Other patterns to watch for: running out of prescriptions early, seeking prescriptions from multiple doctors, or combining muscle relaxers with alcohol or other sedatives to intensify the effect. Research consistently shows that muscle relaxers are more often abused alongside other substances than as a primary drug of choice. The combination-seeking behavior is itself a warning sign.
The Danger of Mixing With Other Substances
Combining muscle relaxers with opioids, benzodiazepines, or alcohol is one of the most dangerous patterns associated with these drugs. All of these substances depress the central nervous system, and stacking them multiplies the effect. The result can be profound sedation, severely slowed breathing, coma, or death.
An FDA analysis found that muscle relaxers were contributory to death in many cases where opioid painkillers were also involved. Alcohol appeared in roughly one in five opioid-related emergency department visits and over 22% of opioid-related deaths. Because muscle relaxers share the same basic mechanism of slowing brain activity, mixing them with any of these substances creates similar risks. Even one drink while taking a muscle relaxer can amplify drowsiness and impair breathing more than either substance would alone.
Elderly patients face particular vulnerability. A large study of over 1.8 million patients found that those prescribed muscle relaxers had more than double the risk of emergency department visits (with an adjusted odds ratio of 2.25) and a 56% higher risk of hospitalization compared to matched patients not taking them. Falls and fractures were a major driver of those numbers, since the sedation and impaired coordination from muscle relaxers hit older adults harder.

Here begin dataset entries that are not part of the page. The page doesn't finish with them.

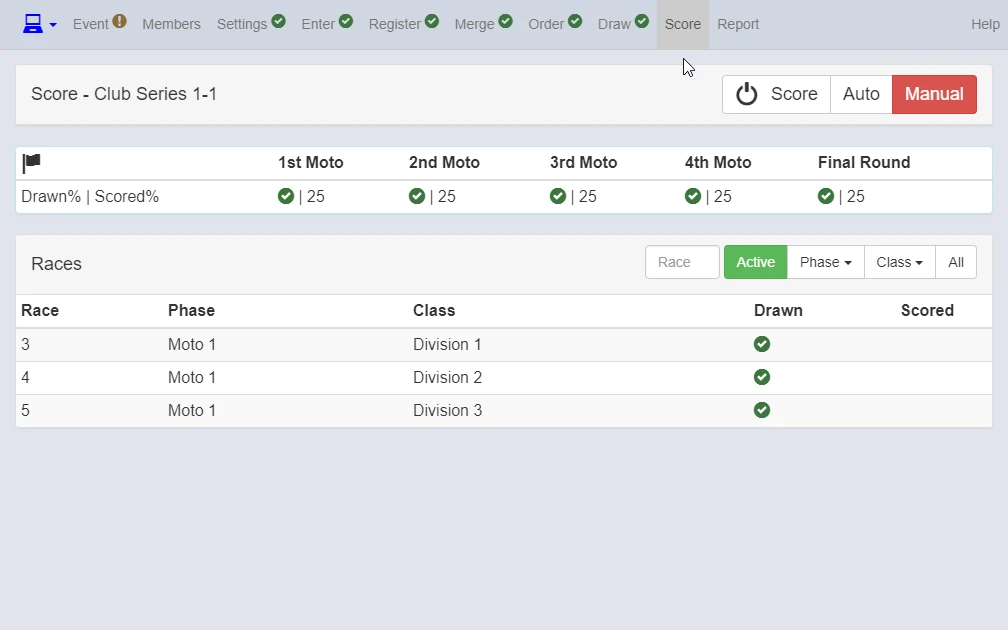
Task: Open the blue computer icon menu
Action: pos(33,24)
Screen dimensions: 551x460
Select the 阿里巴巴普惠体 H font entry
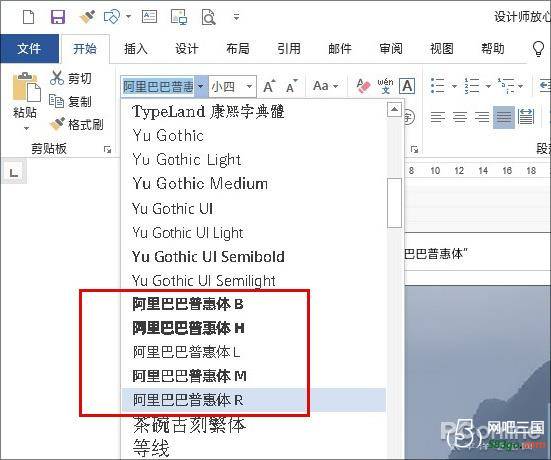pyautogui.click(x=189, y=328)
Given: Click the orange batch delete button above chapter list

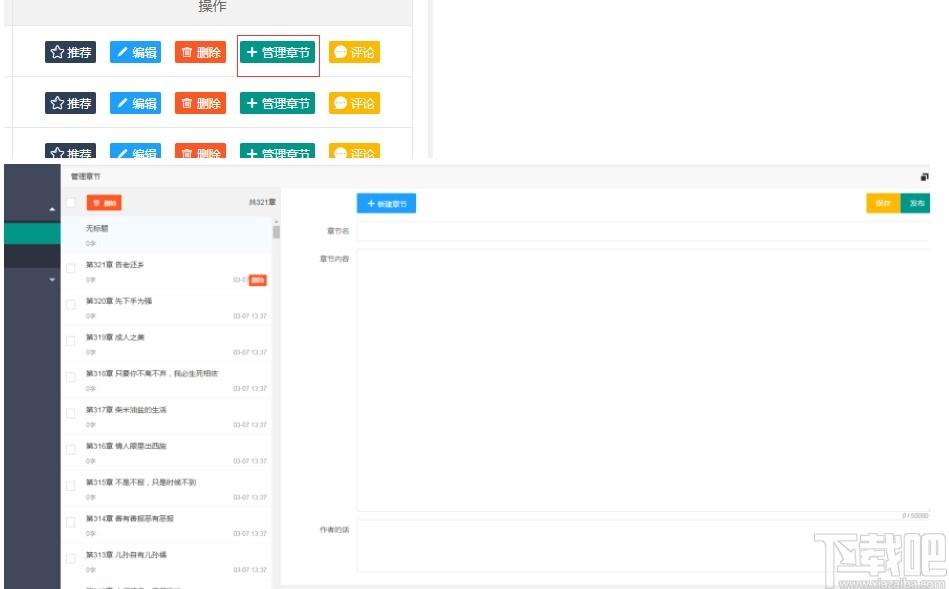Looking at the screenshot, I should [104, 203].

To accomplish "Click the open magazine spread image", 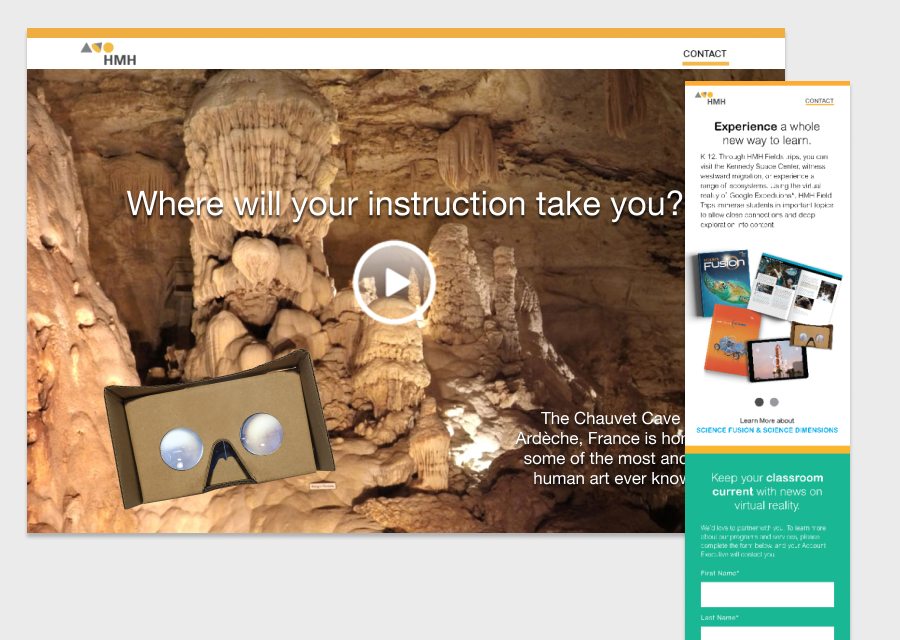I will tap(796, 287).
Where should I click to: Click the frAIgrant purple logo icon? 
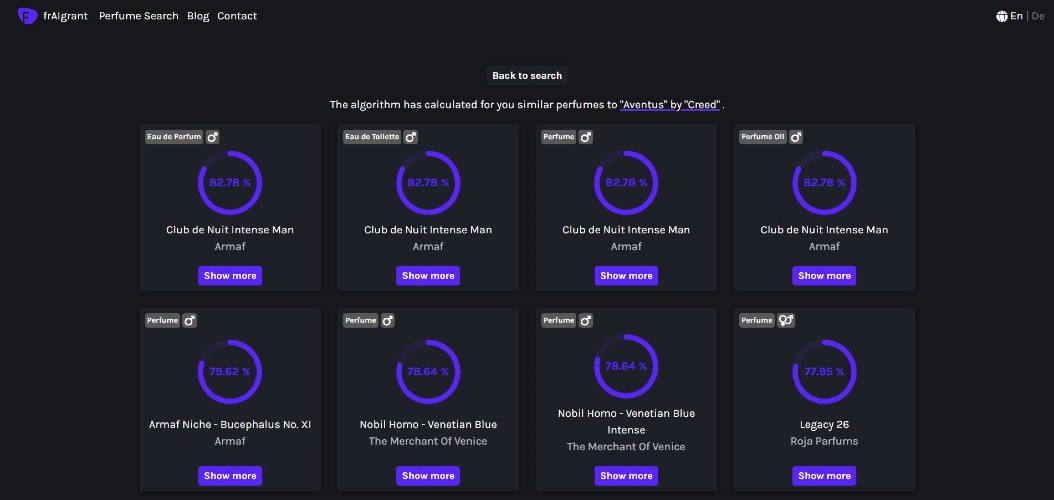click(28, 15)
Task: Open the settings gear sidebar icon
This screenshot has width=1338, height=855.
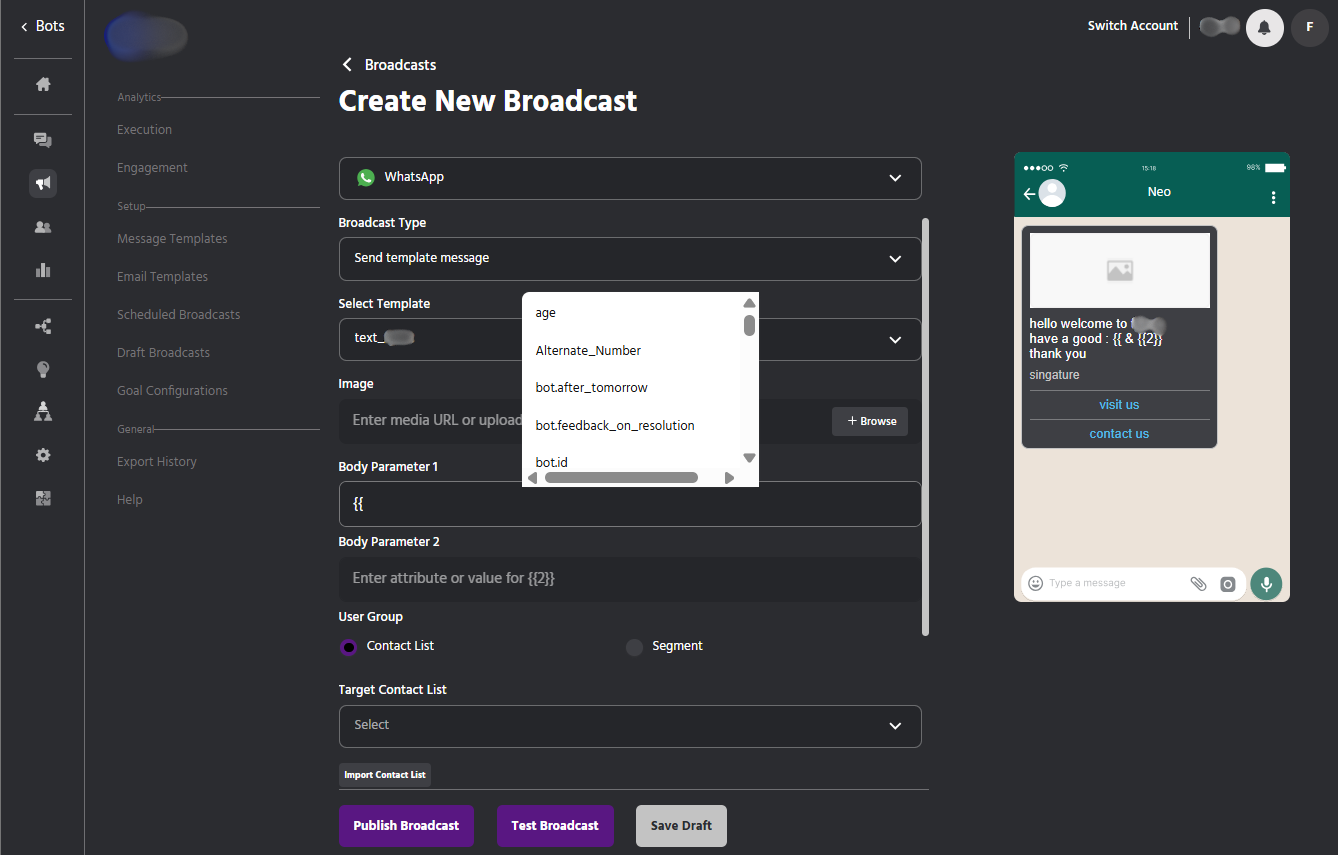Action: click(43, 455)
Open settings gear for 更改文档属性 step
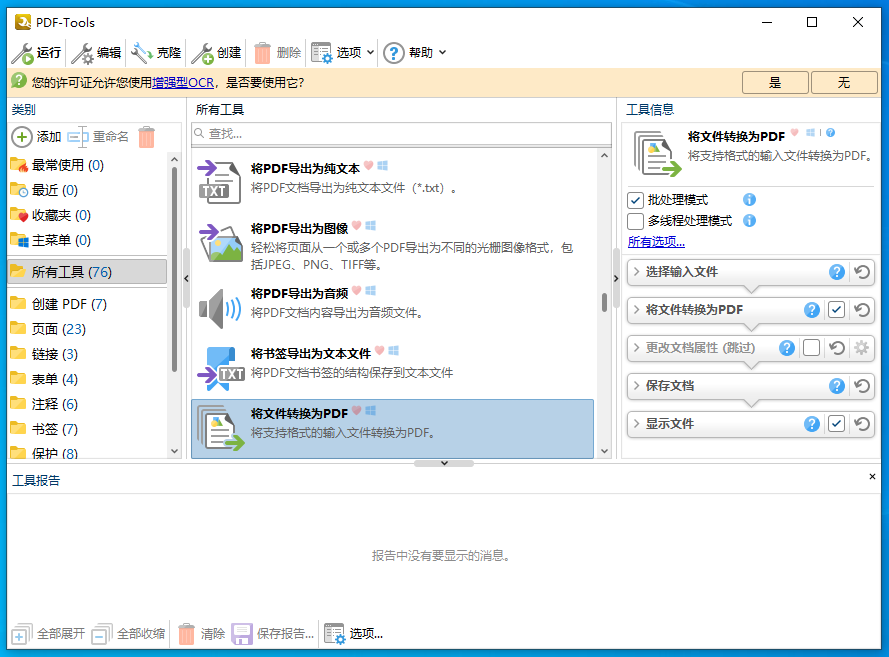The width and height of the screenshot is (889, 657). (862, 348)
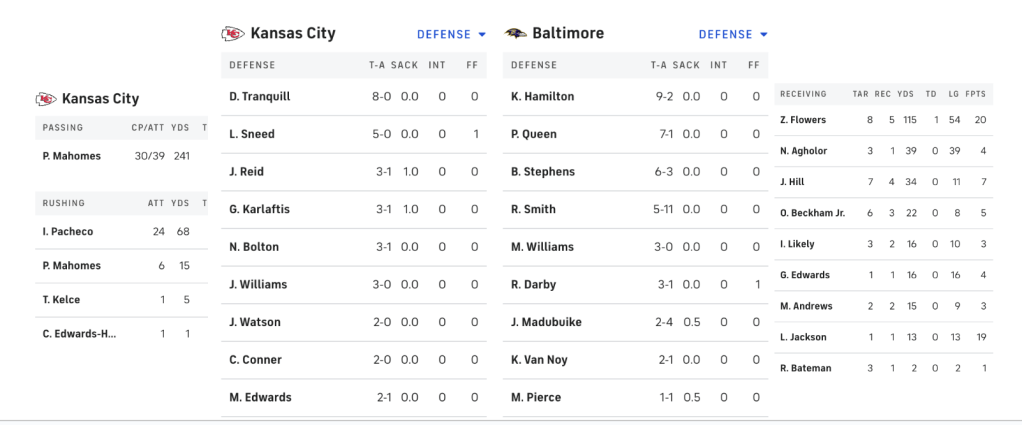Screen dimensions: 1022x425
Task: Click O. Beckham Jr. in the receiving list
Action: 812,213
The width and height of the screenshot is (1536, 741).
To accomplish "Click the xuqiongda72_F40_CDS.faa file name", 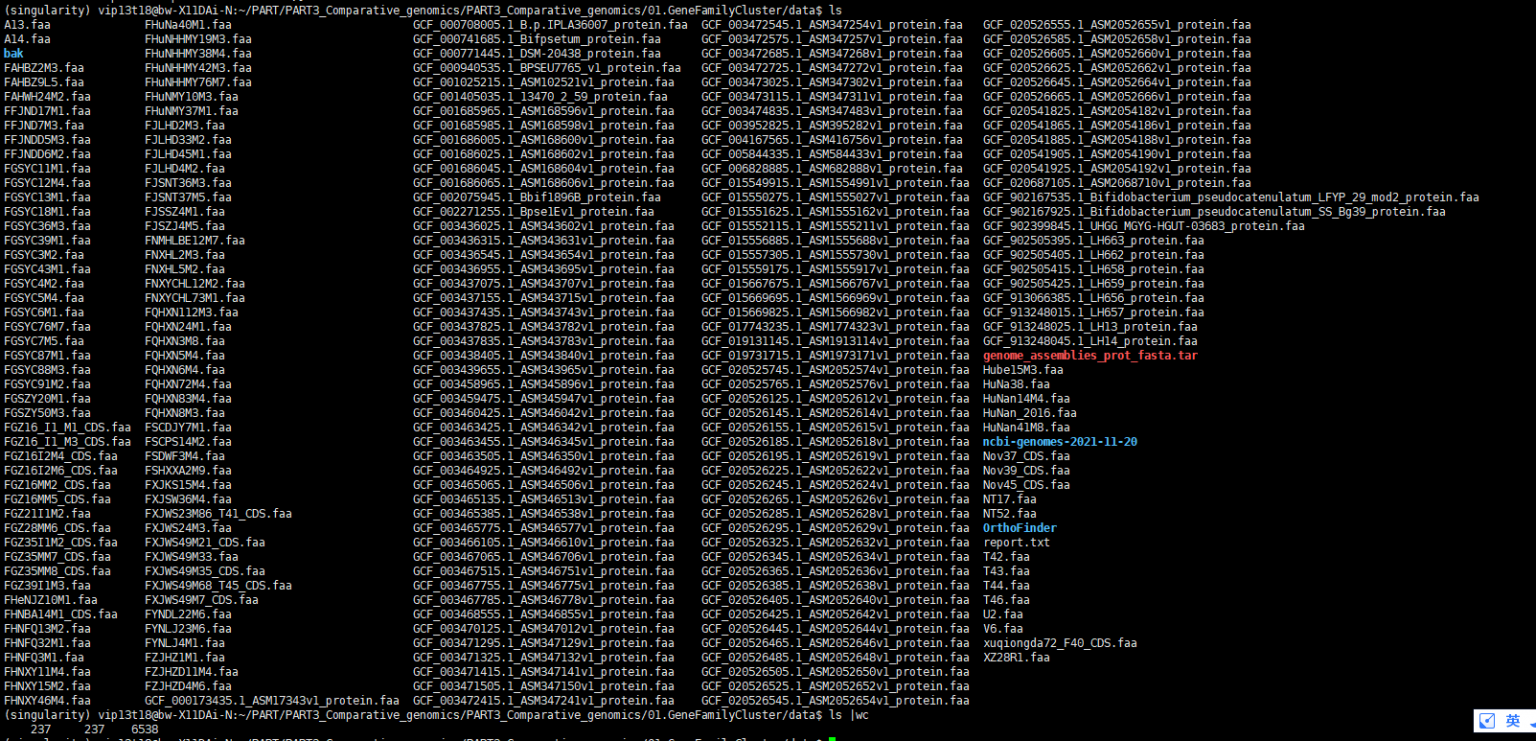I will click(x=1059, y=643).
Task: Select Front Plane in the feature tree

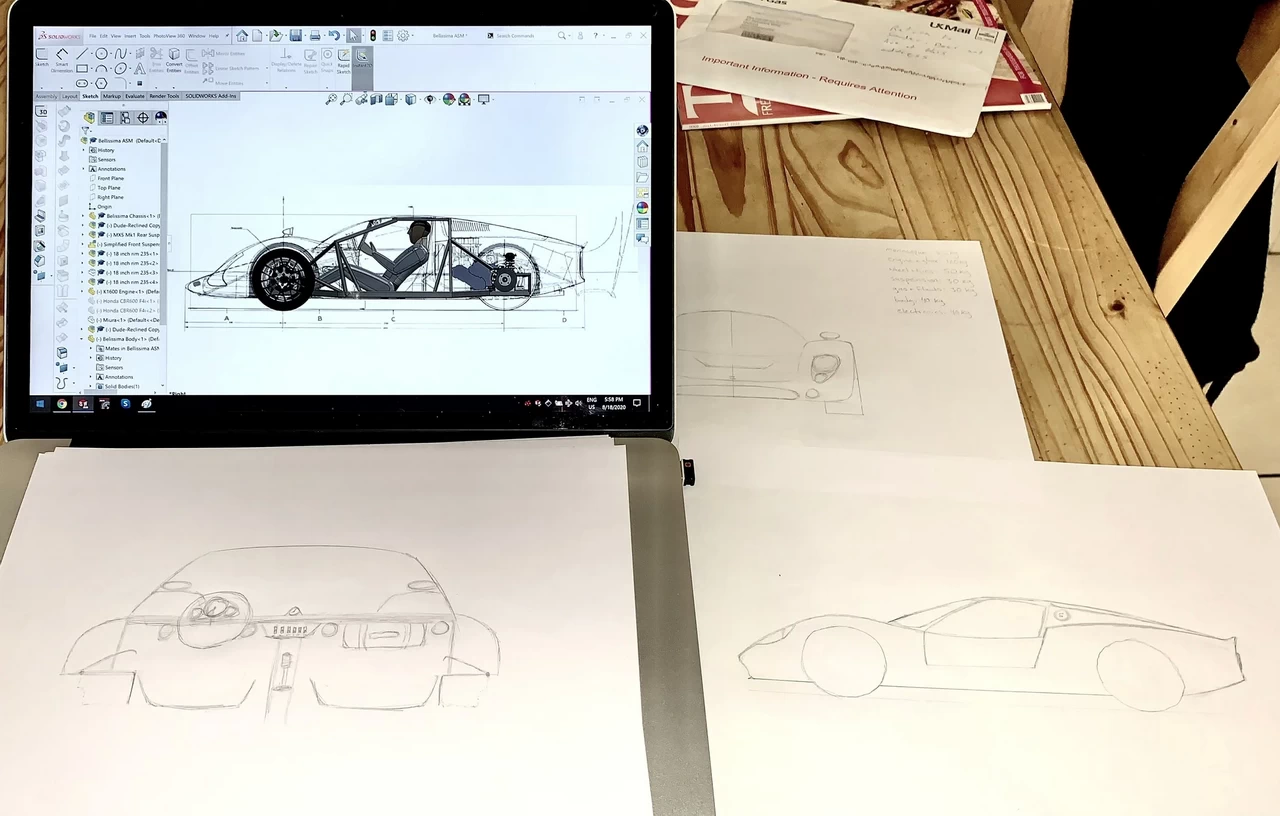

What Withdrawal Feels Like
Withdrawal symptoms typically begin within hours to days after your last dose, often coinciding with when you would have taken your next pill. The specific symptoms depend on which muscle relaxer you’ve been taking and for how long, but common experiences include anxiety, insomnia, tremors, nausea, and a rebound increase in the muscle spasms or pain the drug was originally treating.
For carisoprodol, withdrawal closely resembles benzodiazepine withdrawal: agitation, insomnia, tremors, and in severe cases, seizures. Baclofen withdrawal can be particularly intense, starting with itching, tingling sensations, and returning spasticity, then potentially escalating to hallucinations, delirium, and seizures if untreated. These are not minor discomforts. Abruptly stopping a muscle relaxer after weeks or months of regular use can be medically dangerous, which is why tapering under supervision is the standard approach.
Safer Approaches to Muscle Pain
The two-to-three-week recommended limit on muscle relaxer prescriptions exists because there’s little evidence they remain effective beyond that point, and the risk of dependence climbs with continued use. If your muscle pain persists beyond a few weeks, the underlying cause likely needs a different approach rather than an ongoing prescription.
Physical therapy addresses the mechanical source of spasms and builds strength to prevent recurrence. Deep tissue massage can relieve acute muscle tension without any dependence risk. Some people find relief from anti-inflammatory foods and supplements: tart cherry juice, curcumin (the active compound in turmeric), and magnesium have shown benefit for muscle recovery and contraction. Topical options like capsaicin cream, which uses the active ingredient in chili peppers to override pain signals, can help with localized muscle pain.
If you’ve been taking a muscle relaxer for longer than a few weeks and are concerned about dependence, the most important step is to not stop abruptly. A gradual dose reduction allows your nervous system to readjust without the dangerous rebound effects that come with sudden cessation.